Figure 7. — Smooth muscle cell (SMC) *Abca1/Abcg1* deficiency does not affect atherosclerotic lesion area, necrotic core area, fibrous cap thickness, or collagen content in *Ldlr*^−/− mice fed western-type diet (WTD). *Ldlr*^−/− and *SMC-Abc*^dkoLdlr^−/− mice were fed WTD for 16 weeks. Hearts were isolated, sections were made of the aortic root and stained with hematoxylin and eosin (H&E). A and B, Representative example (A) and quantification (B) of atherosclerotic lesion area. Scale bar represents 400 µm. C through E, Representative example (C) and quantification of necrotic core area (D) and necrotic core area as % of total atherosclerotic lesion area (E). Black dashed lines indicate necrotic cores. F through I, Sections were stained with Sirius Red. F, Representative example of Sirius Red staining and quantification of fibrous cap thickness (G), collagen⁺ area (H), and collagen⁺ area as % of total atherosclerotic lesion area (I). Black bars indicate the fibrous cap (A through I; *Ldlr*^−/− (n=17), *SMC-Abc*^dkoLdlr^−/− [n=16]). C and F, Scale bar represents 200 µm. B through I, Each data point represents an individual mouse. Data are shown as mean±SEM.
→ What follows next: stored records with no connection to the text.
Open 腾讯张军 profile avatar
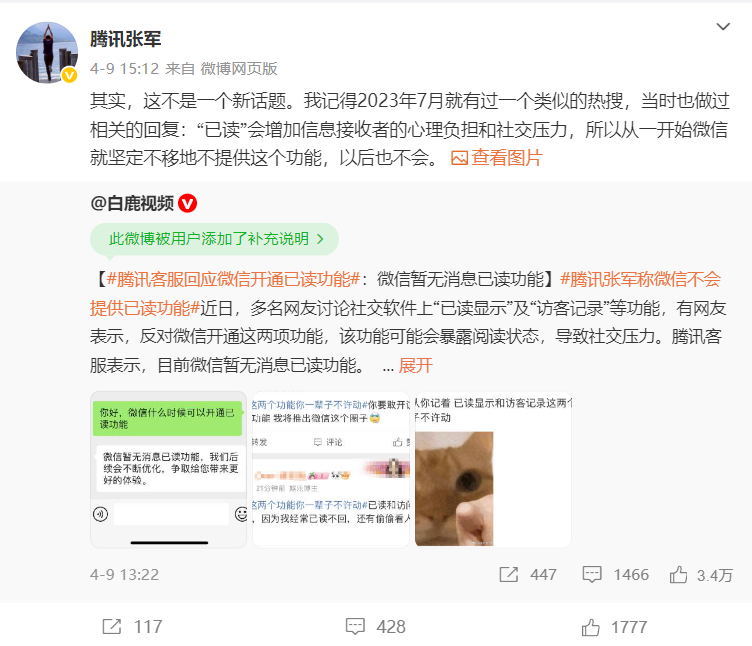tap(47, 52)
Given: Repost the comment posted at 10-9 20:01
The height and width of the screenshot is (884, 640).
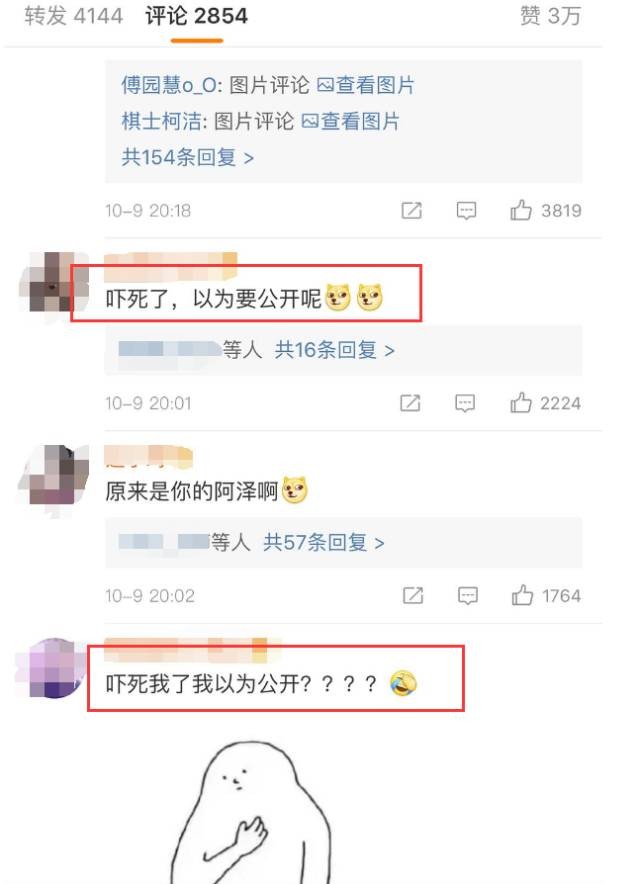Looking at the screenshot, I should pyautogui.click(x=410, y=403).
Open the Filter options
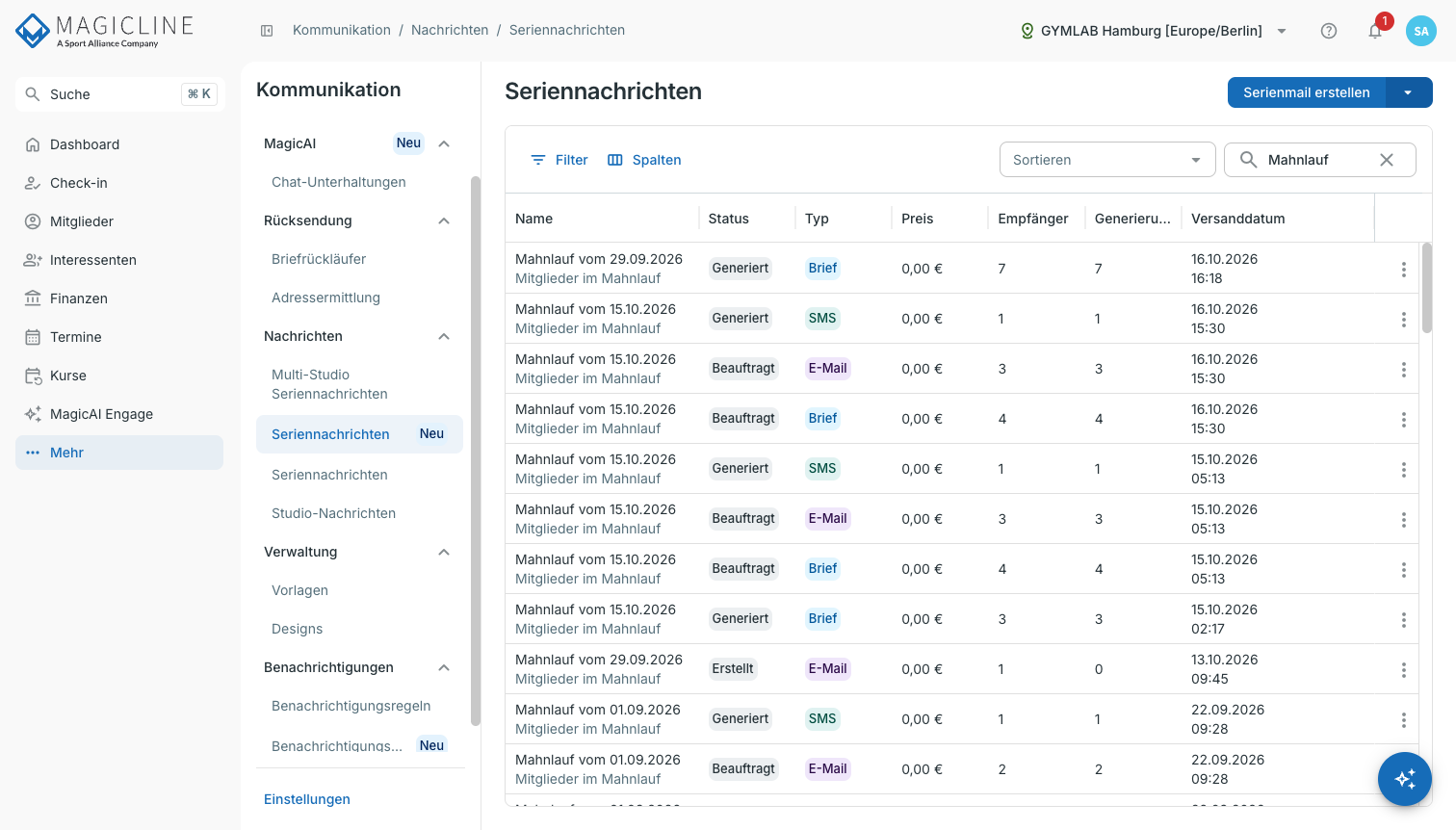The height and width of the screenshot is (830, 1456). (559, 160)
Figure 8. — Smooth muscle cell (SMC) *Abca1/Abcg1* deficiency does not affect α smooth muscle actin, SM22α (smooth muscle 22α), or Mac-2 (or Lgals3+; galectin-3+) area in *Ldlr*^−/− mice fed western-type diet (WTD). *Ldlr*^−/− and *SMC-Abc*^dkoLdlr^−/− mice were fed WTD for 16 weeks. Hearts were isolated, sections were made of the aortic root and stained for α-SMA (α-smooth muscle actin). A, Representative examples of α-SMA staining. B and C, Quantification of α-SMA⁺ area (B) and α-SMA⁺ area as % of total atherosclerotic lesion area (C). A through C, *Ldlr*^−/− (n=24), *SMC-Abc*^dkoLdlr^−/− (n=16). D through F, Sections were stained for SM22α (Tagln). D, Representative examples of SM22α staining. E and F, Quantification of SM22α⁺ (Tagln⁺) area (E) and SM22α⁺ area as % of total atherosclerotic lesion area (F; *Ldlr*^−/− [n=11], *SMC-Abc*^dkoLdlr^−/− [n=17]). G through I, Sections were stained for Mac-2 (Lgals3). G, Representative examples of Mac-2 staining. H and I, Quantification of Mac-2⁺ (Lgals3⁺) area (H) and Mac-2⁺ area as % of total atherosclerotic lesion area (I; *Ldlr*^−/− [n=23], *SMC-Abc*^dkoLdlr^−/− [n=16]). A, D, and G, Scale bar represents 200 µm. B through I, Each data point represents an individual mouse. Data are shown as mean±SEM.

Discussion

Our findings show that during WTD-induced hypercholesterolemia, deficiency of Abca1- and Abcg1-mediated cholesterol efflux pathways in SMCs increases α₁-AR–mediated vasoconstriction, α₁-AR–dependent urinary bladder distension, and bladder SMC transdifferentiation into Lgals3⁺ SMCs, macrophage-like and fibroblast-like cells, accompanied by increased collagen deposition and inflammatory gene expression. Previous in vitro studies have suggested a link between cholesterol accumulation and α₁-AR signaling^5,6 and a role for SMC cholesterol accumulation in SMC transdifferentiation.^14,24 We here show that defective SMC cholesterol efflux enhances α₁-AR–mediated vasoconstriction and bladder SMC transdifferentiation in vivo, with especially the bladder SMC transdifferentiation contributing to urinary bladder distension. SMC-Abca1/Abcg1 deficiency did not affect lesion size or composition in the aortic root or BCA in terms of fibrous cap thickness, necrotic core, or collagen content, consistent with SMC-Abca1/Abcg1 deficiency not affecting α-SMA, SM22α, Mac-2, Sox9, Lumican, or costaining between α-SMA and Mac-2 in atherosclerotic plaques.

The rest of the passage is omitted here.